• _What needs to be done_
Summarize the forum post below on b-die tweaking in two sentences.

• _Given text_
# b-die tweaking, timings ok?



## Fry178 (Jan 17, 2022)

finally found the cause for my "instability" (board added 0.01-0.08 Mhz to Bclk after cold boot scramble bios),
im finally able to tweak ram.
i got a corsair 3600c14/1T/1.45v LPX kit (2x8gb), and wanted to double check the timings.
im able to pass 100% of HCI (dos) with 14 flat, but want to tweak all other timings, before running 1000% pass,
and i still have trouble figuring what is interconnected/affected, or what makes (more) sense, vs just going lowest.
trying to go as fast as possible (within reason), but dont need to get the last 0.001% 

5800x in eco mode, Gb Ultra x570, soc 1.05, vddp 0.95, vddg 1.0, proct 40, GD and PD are off.

(14-14-14-14)-30-46/1T
CWL ?
FAW 16
WR 8 (10/12)
RTP 5 (8)
RFC 288/280/272/264/256
RRD S 4, L 4
WTR S 4, L 8
WRRD 1
RDWR 8
cKe 1
RD SCL 4 (3)

(Item coordinate data)
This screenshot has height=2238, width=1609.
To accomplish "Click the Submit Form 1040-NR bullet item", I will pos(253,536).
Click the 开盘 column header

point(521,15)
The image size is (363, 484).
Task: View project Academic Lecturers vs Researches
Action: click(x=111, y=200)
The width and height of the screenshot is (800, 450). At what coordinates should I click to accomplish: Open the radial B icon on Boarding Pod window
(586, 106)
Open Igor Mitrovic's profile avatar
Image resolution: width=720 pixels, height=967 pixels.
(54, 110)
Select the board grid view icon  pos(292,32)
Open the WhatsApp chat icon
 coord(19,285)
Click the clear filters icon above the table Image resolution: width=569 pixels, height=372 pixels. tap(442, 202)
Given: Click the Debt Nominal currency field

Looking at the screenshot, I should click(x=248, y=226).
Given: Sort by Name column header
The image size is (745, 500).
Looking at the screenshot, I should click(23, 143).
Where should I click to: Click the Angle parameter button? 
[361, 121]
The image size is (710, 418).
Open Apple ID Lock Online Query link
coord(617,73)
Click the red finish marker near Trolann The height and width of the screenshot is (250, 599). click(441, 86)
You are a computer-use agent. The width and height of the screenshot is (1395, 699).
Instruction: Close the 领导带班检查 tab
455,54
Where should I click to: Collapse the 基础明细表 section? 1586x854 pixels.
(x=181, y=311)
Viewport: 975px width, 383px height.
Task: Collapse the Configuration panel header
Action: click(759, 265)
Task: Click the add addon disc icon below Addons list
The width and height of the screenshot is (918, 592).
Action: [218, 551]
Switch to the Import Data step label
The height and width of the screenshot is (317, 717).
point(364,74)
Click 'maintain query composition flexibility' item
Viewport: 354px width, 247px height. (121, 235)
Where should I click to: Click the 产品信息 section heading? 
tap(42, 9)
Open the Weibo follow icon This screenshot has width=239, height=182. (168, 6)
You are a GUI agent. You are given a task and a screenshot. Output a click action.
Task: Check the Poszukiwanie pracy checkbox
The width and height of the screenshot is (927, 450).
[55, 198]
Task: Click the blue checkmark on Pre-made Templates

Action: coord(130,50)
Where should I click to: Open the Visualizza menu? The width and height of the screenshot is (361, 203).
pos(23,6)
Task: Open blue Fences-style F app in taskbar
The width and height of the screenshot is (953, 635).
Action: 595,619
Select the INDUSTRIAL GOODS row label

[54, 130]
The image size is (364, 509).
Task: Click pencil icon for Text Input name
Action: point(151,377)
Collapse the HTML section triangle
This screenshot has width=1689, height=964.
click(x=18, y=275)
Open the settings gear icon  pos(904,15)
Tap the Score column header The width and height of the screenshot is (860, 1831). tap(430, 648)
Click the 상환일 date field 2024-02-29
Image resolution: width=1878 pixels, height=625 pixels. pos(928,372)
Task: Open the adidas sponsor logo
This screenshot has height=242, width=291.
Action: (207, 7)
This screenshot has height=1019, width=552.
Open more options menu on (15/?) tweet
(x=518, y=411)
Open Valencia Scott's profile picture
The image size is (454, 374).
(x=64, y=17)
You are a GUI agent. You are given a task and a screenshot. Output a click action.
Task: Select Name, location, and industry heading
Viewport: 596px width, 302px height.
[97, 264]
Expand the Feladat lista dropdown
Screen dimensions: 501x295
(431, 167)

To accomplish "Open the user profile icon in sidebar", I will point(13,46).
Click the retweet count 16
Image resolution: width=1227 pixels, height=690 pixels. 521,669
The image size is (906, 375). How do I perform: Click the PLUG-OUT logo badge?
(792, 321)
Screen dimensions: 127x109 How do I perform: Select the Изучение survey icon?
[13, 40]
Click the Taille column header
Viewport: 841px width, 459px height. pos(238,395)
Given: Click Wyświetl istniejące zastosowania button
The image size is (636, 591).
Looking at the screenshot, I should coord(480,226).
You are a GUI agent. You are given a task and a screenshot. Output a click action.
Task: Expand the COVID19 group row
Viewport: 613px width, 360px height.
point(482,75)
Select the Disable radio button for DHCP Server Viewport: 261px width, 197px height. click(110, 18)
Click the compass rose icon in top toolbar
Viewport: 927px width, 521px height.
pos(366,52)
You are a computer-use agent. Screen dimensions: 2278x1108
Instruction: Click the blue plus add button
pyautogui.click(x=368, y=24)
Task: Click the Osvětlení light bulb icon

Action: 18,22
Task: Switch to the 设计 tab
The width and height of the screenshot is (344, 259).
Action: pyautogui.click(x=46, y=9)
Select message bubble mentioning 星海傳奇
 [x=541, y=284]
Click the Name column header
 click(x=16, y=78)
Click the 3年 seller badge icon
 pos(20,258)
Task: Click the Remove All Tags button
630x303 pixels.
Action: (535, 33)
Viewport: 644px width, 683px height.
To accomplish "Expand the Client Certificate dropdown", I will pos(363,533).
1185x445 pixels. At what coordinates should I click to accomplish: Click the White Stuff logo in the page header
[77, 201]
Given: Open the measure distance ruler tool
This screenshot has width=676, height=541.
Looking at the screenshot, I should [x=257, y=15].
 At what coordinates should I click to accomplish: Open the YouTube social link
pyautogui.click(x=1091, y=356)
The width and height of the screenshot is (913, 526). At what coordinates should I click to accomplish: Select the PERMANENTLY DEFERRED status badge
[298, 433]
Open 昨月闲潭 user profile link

• _Response to the task_
Having found that the board added 0.01-0.08 MHz to Bclk after a cold boot, the author can finally tweak a Corsair 3600c14 LPX kit (2x8GB) and wants to double-check its timings. The kit passes 100% of HCI with 14 flat, but the author wants to tweak all other timings before a 1000% pass and to go as fast as possible within reason, and lists the system settings and the current timings.